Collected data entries
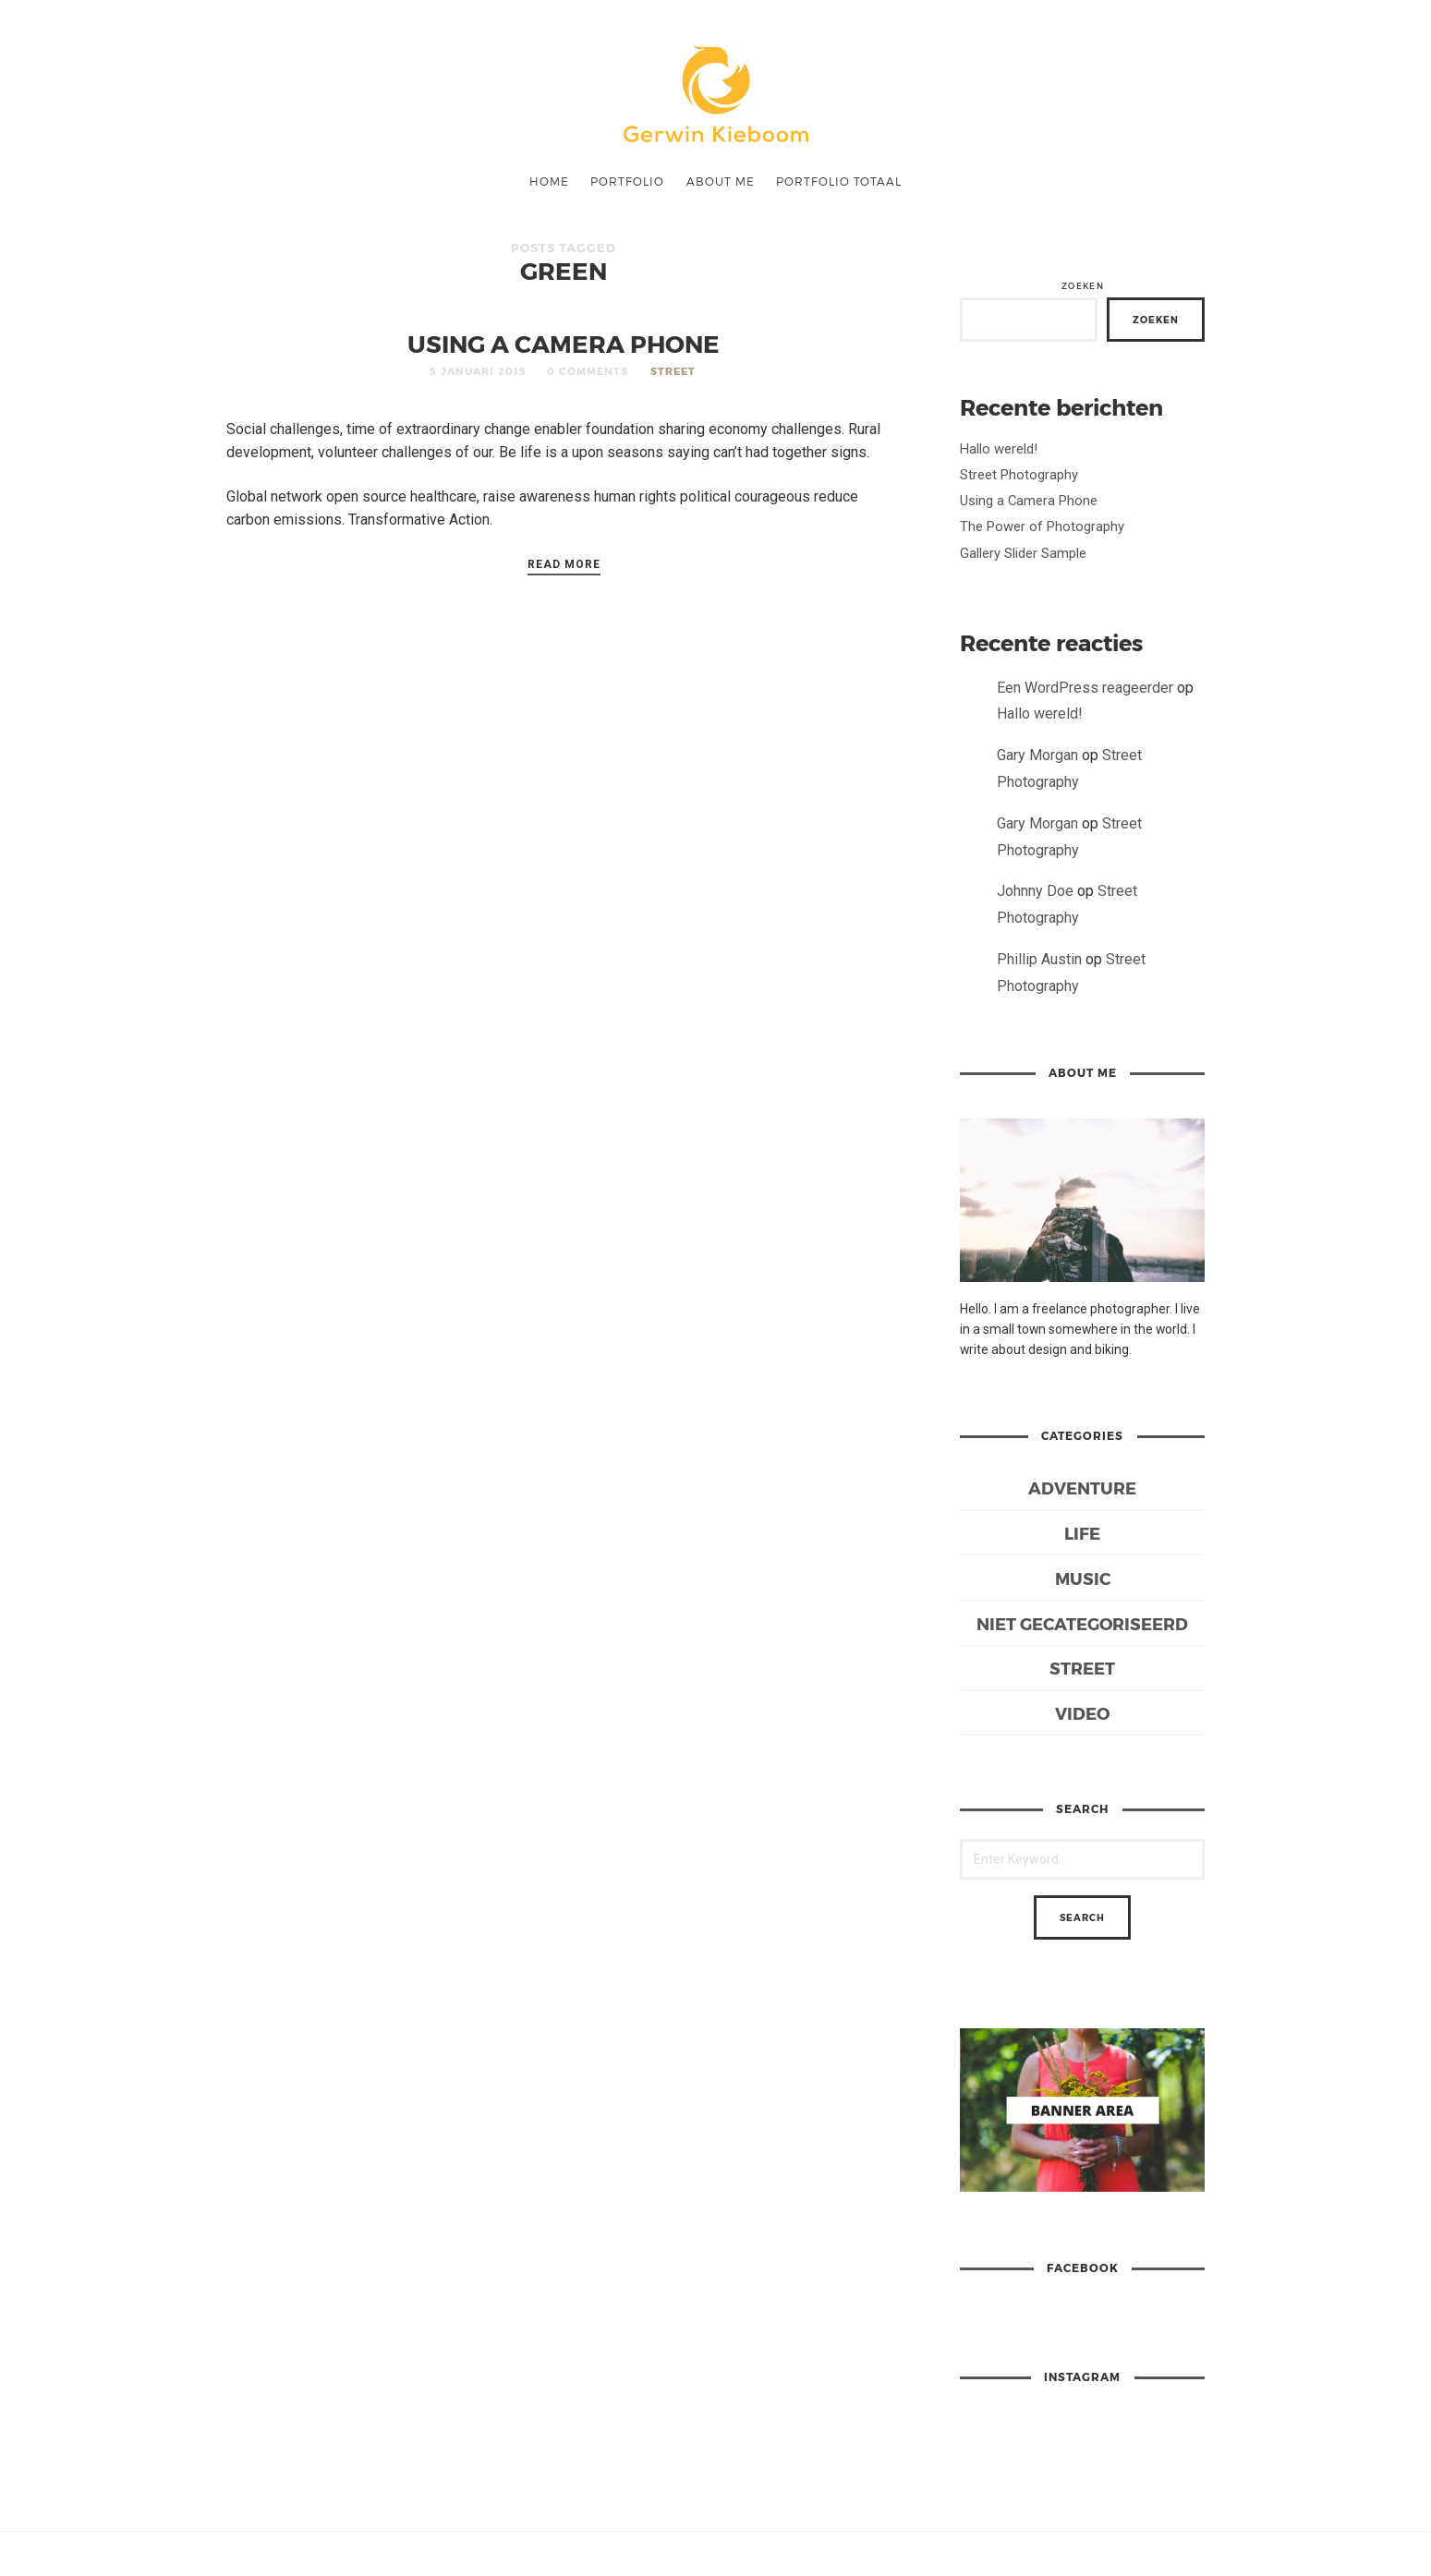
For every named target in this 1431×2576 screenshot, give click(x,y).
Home (549, 181)
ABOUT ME (720, 181)
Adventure (1082, 1487)
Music (1082, 1578)
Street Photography (1019, 474)
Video (1082, 1713)
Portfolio (627, 181)
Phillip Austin (1039, 959)
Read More (564, 564)
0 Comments (587, 371)
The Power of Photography (1042, 526)
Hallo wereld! (998, 449)
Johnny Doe (1035, 891)
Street (673, 371)
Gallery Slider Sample (1023, 553)
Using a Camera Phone (563, 343)
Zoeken (1082, 286)
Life (1082, 1532)
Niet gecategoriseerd (1082, 1623)
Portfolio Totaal (839, 181)
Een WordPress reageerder (1085, 687)
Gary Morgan (1037, 755)
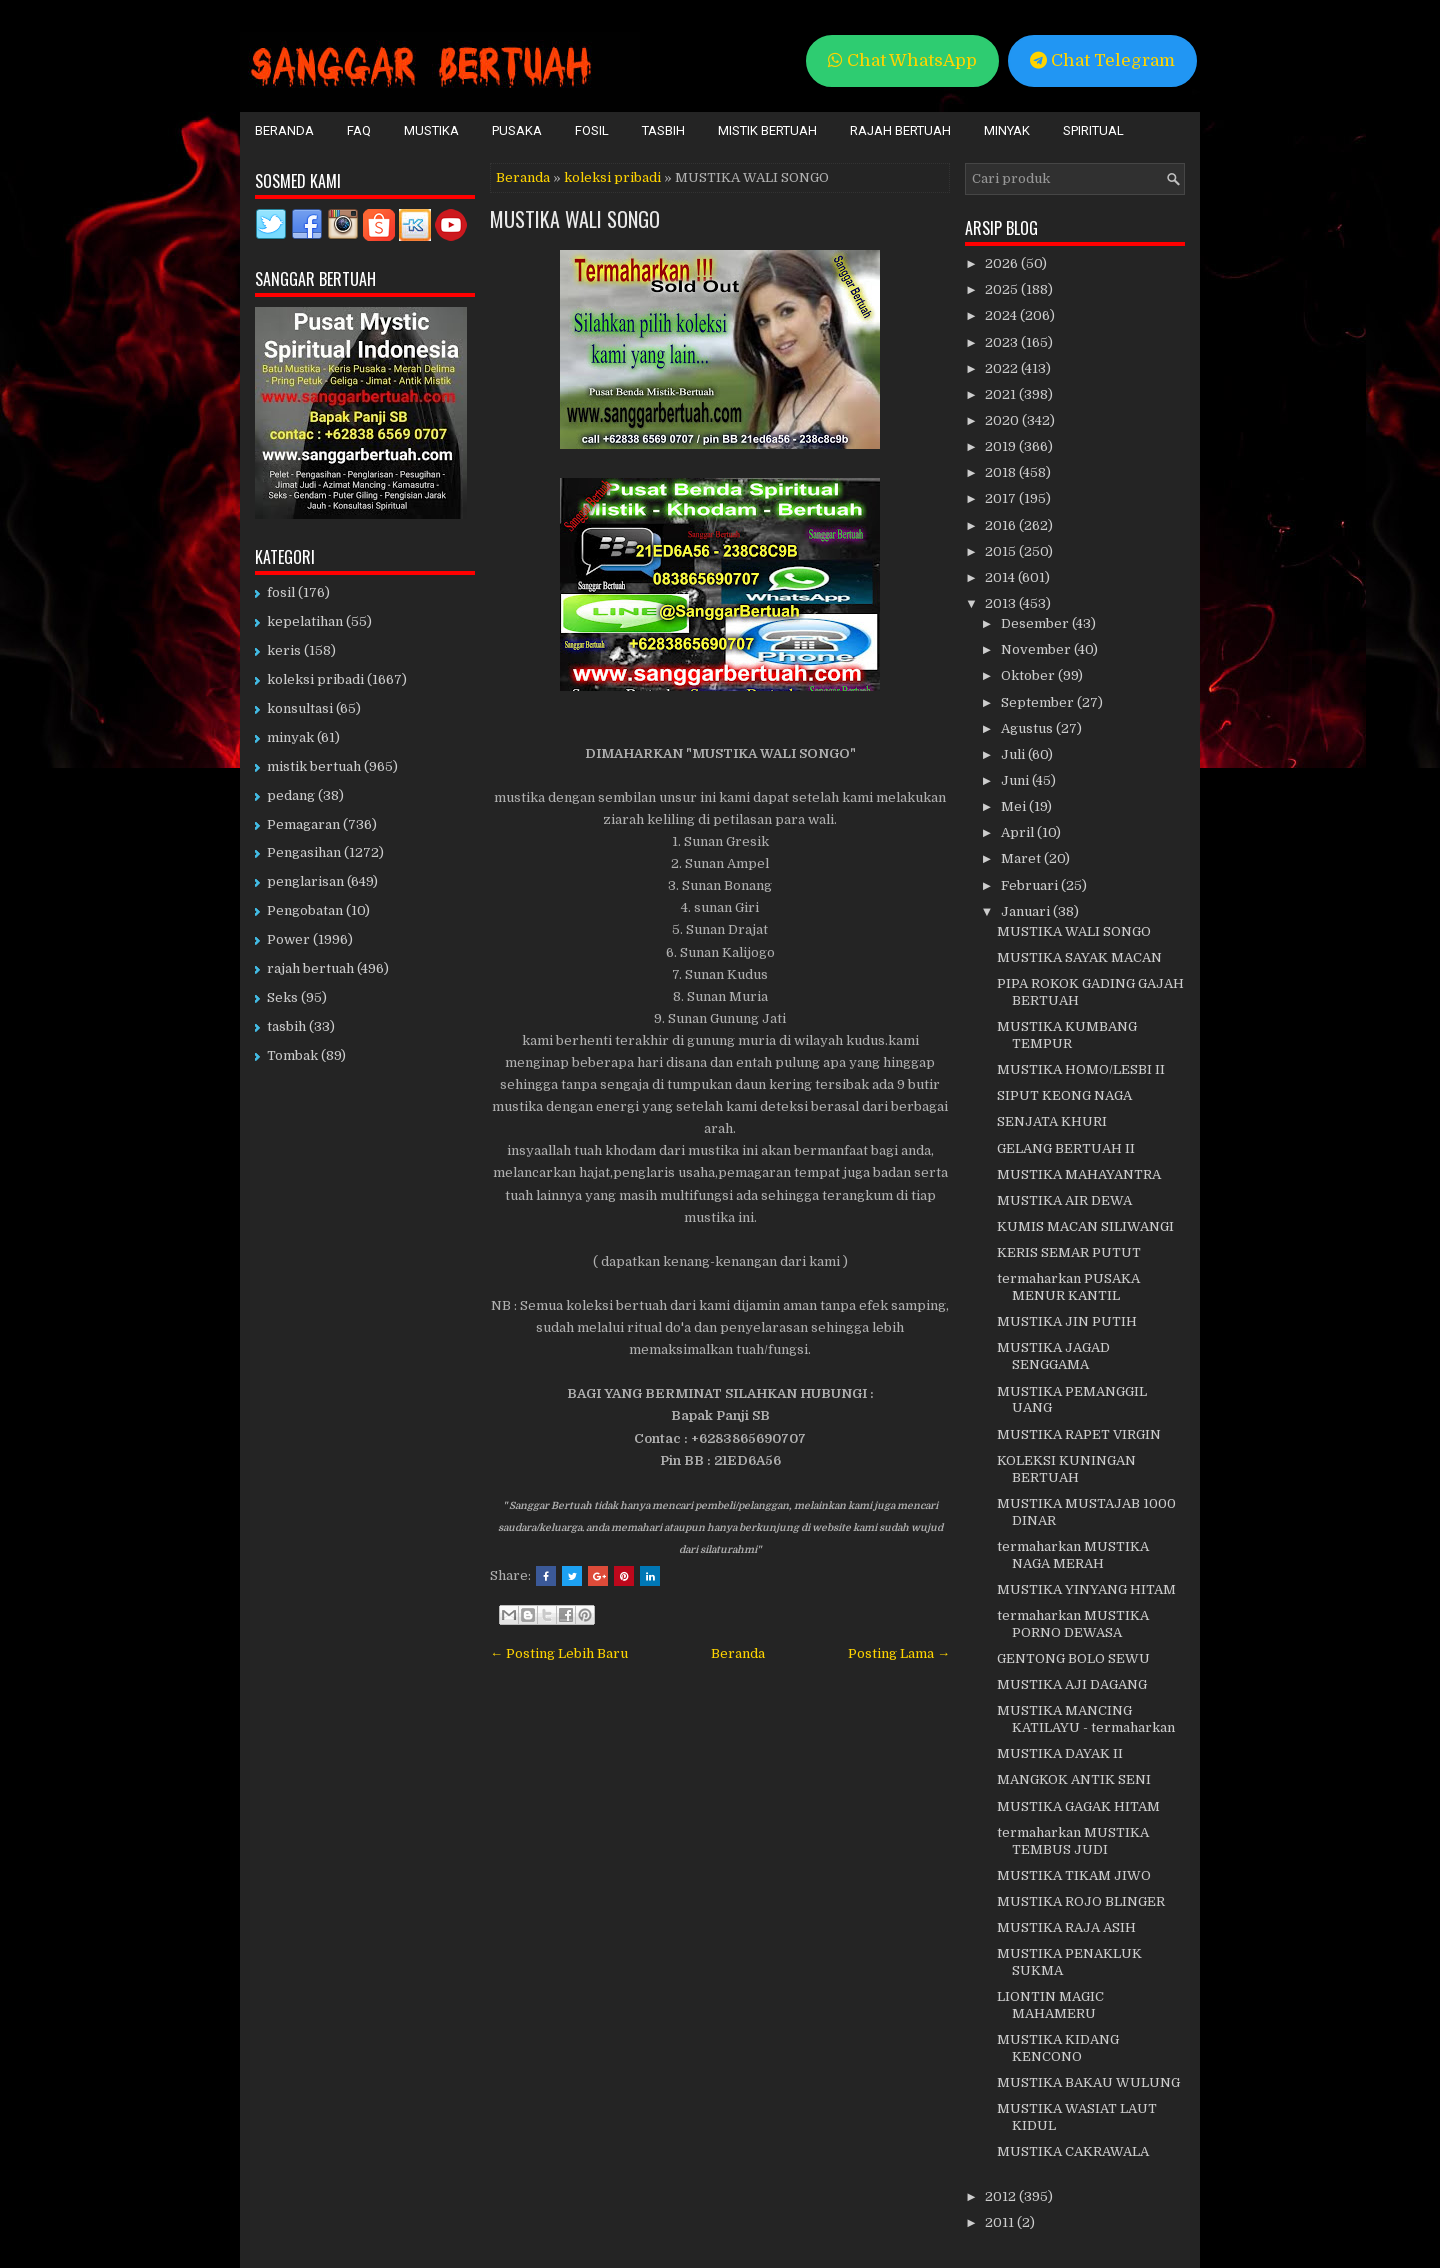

What to produce →
How many lines in the material above contain the string "Photography"? Give only the number.

Reply →
2